Corcuera era electricista y sindicalista cuando fue nombrado ministro del Interior y por más que la ley que lleva su nombre, también conocida como la de la “patada en la puerta”, no sea precisamente un ejemplo de sutileza ni de rigor democrático, no fue el peor ministro del Interior que hayamos sufrido, título que le disputa con ventaja Manuel Fraga, con sucesos tan lamentables como los de Montejurra y Vitoria.
Más reciente está el ejemplo de Ana Palacio, paradigma del ‘principio de Peter’ tan patético que casi resulta enternecedeor. Su nombramiento como ministra de Exteriores le sumergió en la dislexia y el sonambulismo. Probablemente nadie ha ocupado esa cartera en circunstancias tan complicadas. No sólo por la extravagante experiencia del islote de Perejil o el enredo mercenario de la guerra de Irak, sino porque era la marioneta del presidente Aznar, que hizo de la redefinición de la política exterior española y de su sumisión a los objetivos de EE UU un objetivo prioritario. El mareo que pilló Palacio con tanto trajín y comedura de coco a dos bandas (Aznar y Powell) no es para contado. Por eso Ana nunca lo contará, aunque debería.
También debería contar Piqué, otro catalán que fue ministro de Industria, la intrahistoria de su defenestración al frente de Exteriores. ¿Tal vez era demasiado liberal para lo que Aznar tenía in mente? ¿Era un traidor europeísta en lugar de un atlantista neocon? ¿Despertó la envidia de su presidente por su buen inglés? ¿Fueron sus exageradas reverencias ante George W. Bush en aquella imborrable escena aeroportuaria su perdición?
Mi convicción particular es que cualquiera puede ser ministro en España. Incluso yo, que además cuento con el remoto aval de la ‘bestia parda pedagógica’. No hacen falta carreras universitarias ni ‘masters’ en Harvard, aunque si se tiene al propio servicio a quienes hayan merecido esos títulos, mejor.
La Administración Pública es una máquina que funciona sola. El auténtico acto real de Gobierno (emergencias aparte) es la elaboración de los presupuestos, cuyos capítulos se acuerdan en el Consejo de Ministros, y generalmente basta con retocar los del ejercicio anterior, quitando un poco aquí o poniendo un poco allá, priorizando en el crecimiento anual de las cuentas este o aquel aspecto.

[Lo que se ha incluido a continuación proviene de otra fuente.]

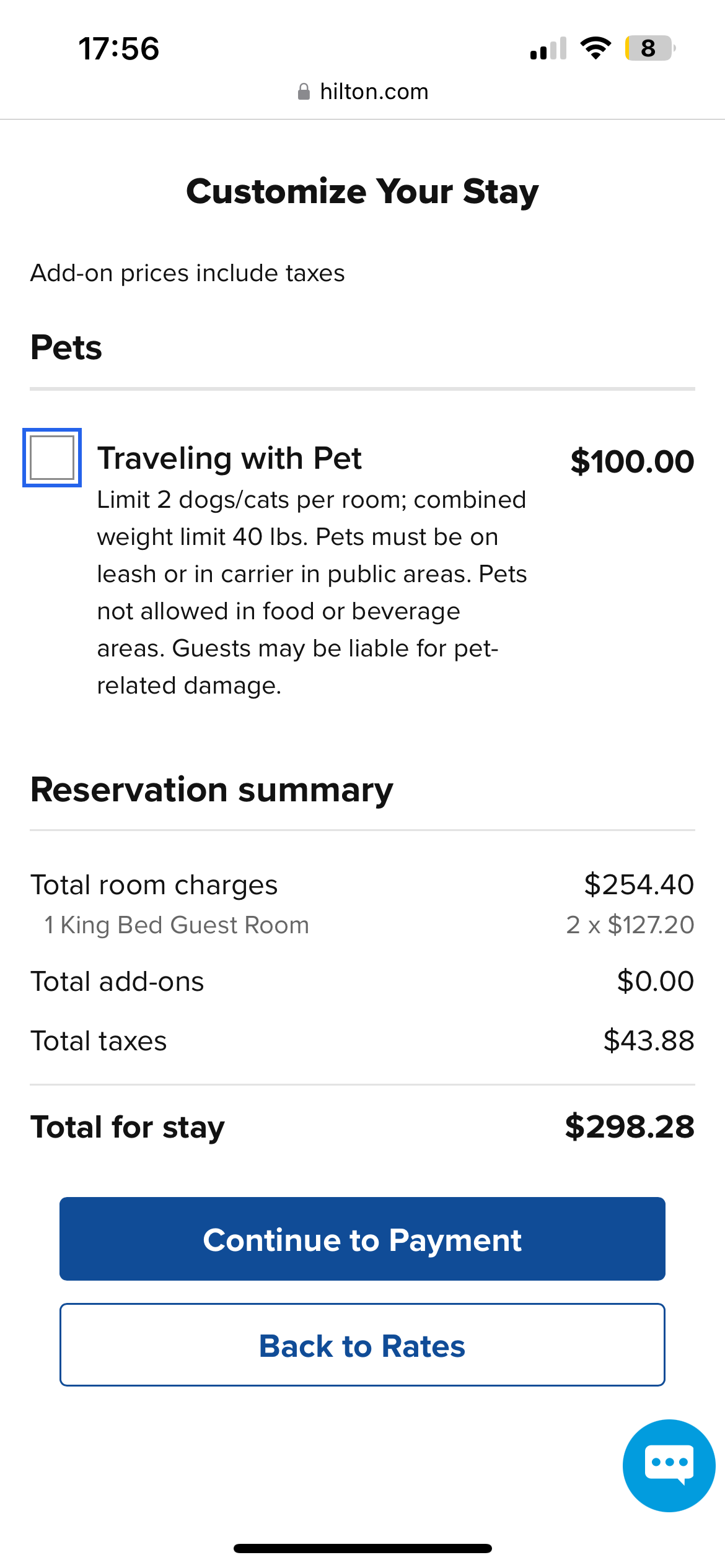Go Back to Rates

coord(362,1345)
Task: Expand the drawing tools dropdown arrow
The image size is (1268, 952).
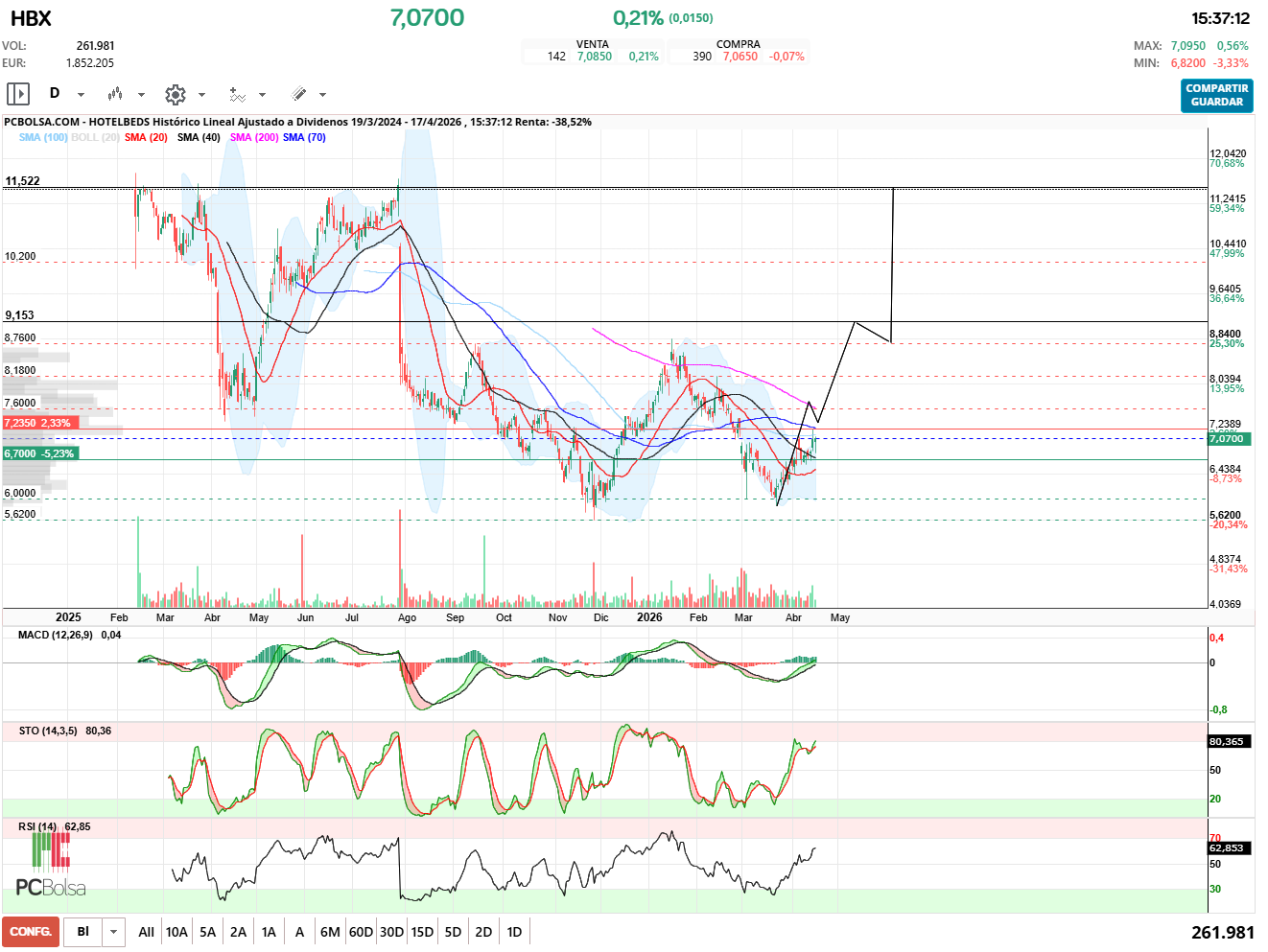Action: pos(322,95)
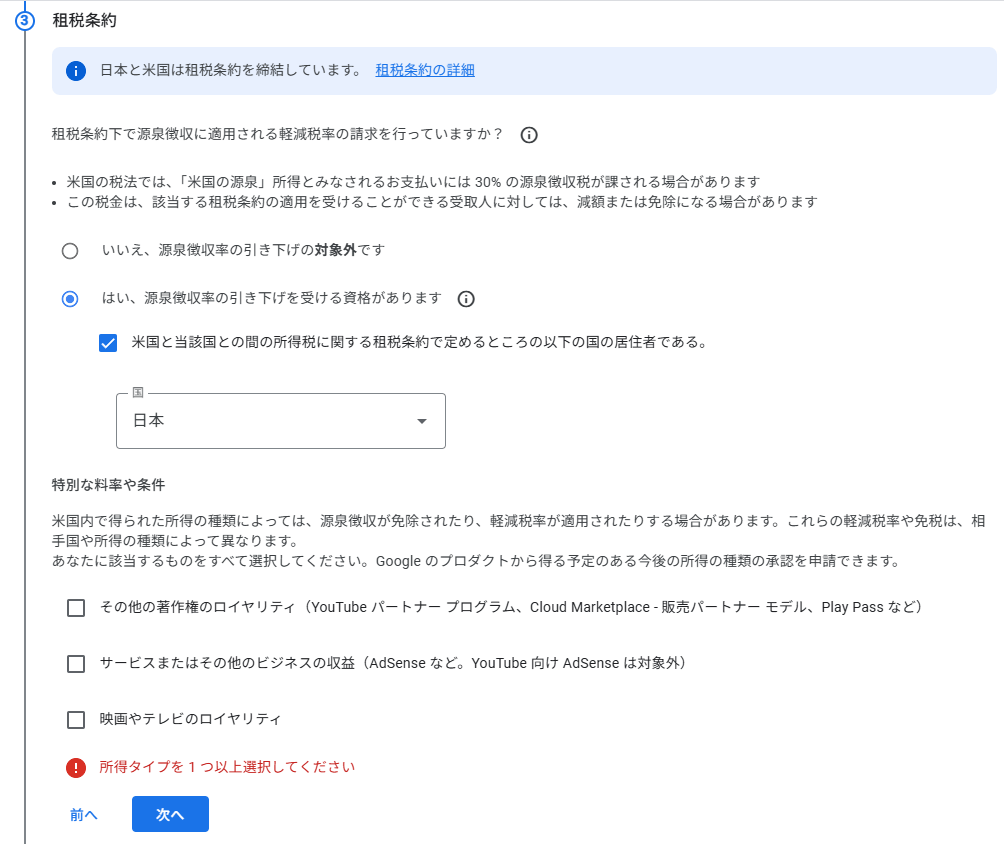Click the 日本と米国は租税条約 banner text
The height and width of the screenshot is (844, 1004).
(230, 70)
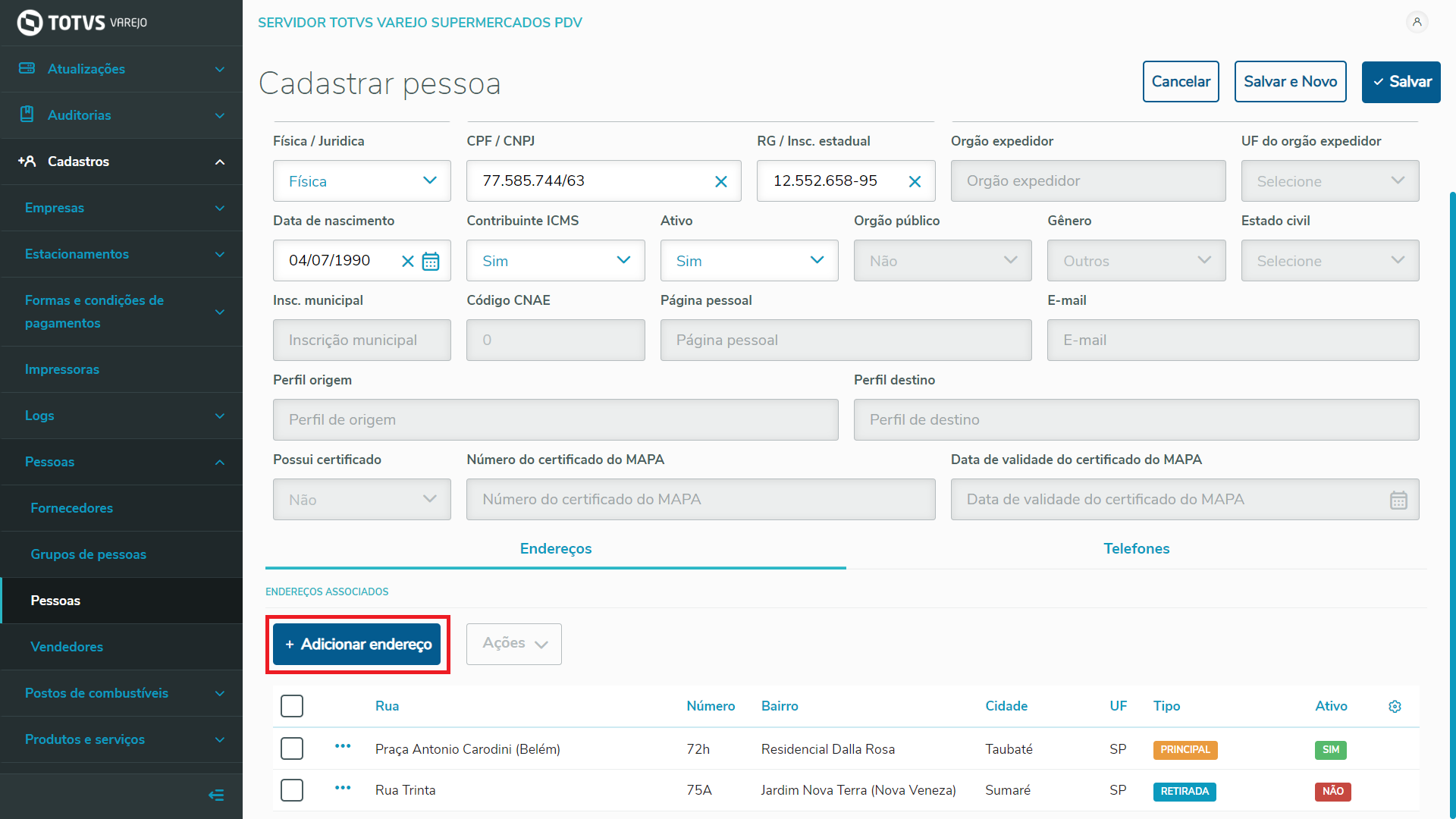This screenshot has width=1456, height=819.
Task: Open table column settings gear
Action: coord(1395,707)
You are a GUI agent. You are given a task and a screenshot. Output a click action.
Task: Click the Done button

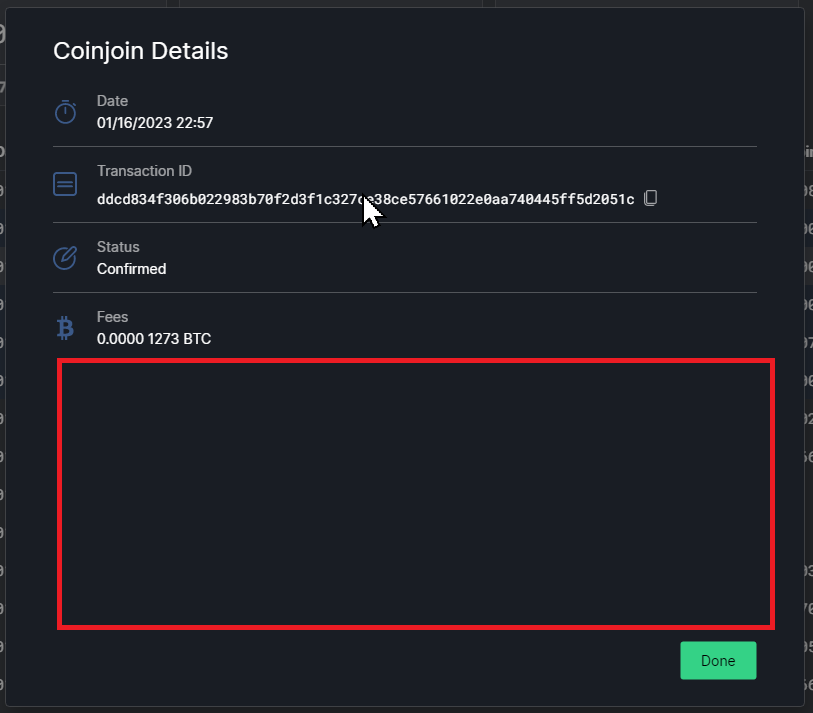pos(718,660)
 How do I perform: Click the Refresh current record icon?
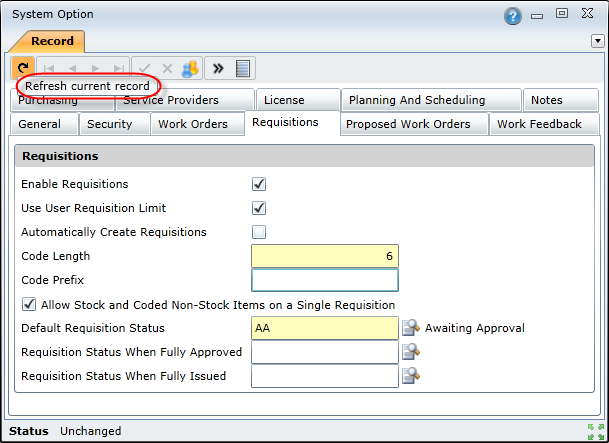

Eso sí, es bastante recomendable tener el don de la palabra: ser capaz de hablar largo y tendido sin decir apenas nada (el secreto es repetir). Decir “eso es, eso es” o “efectivamente” con sentido de la oportunidad cuando es el presidente o son los vicepresidentes quienes hablan suma puntos. Cuando uno se enfrenta al Congreso es preciso tener preparadas algunas trampas tentadoras para la oposición y así evitar que se ceben en aquello que se teme que lo hagan. En fin, picardías -también aplicables al trato con la prensa- sobre las que el propio equipo puede y debe aleccionar, que para eso cobran.
El resto es sentido común, necesario para toda actividad y mucho más para quien no para de hablar. Esa es la parte más difícil del cargo. Un sentido común en forma y alerta es infrecuente entre los ministros. Tal vez sea el mal de altura, que hace que se les vaya la olla a los pobrecillos.
¿Joan Clos, dice usted? ¿Y por qué no?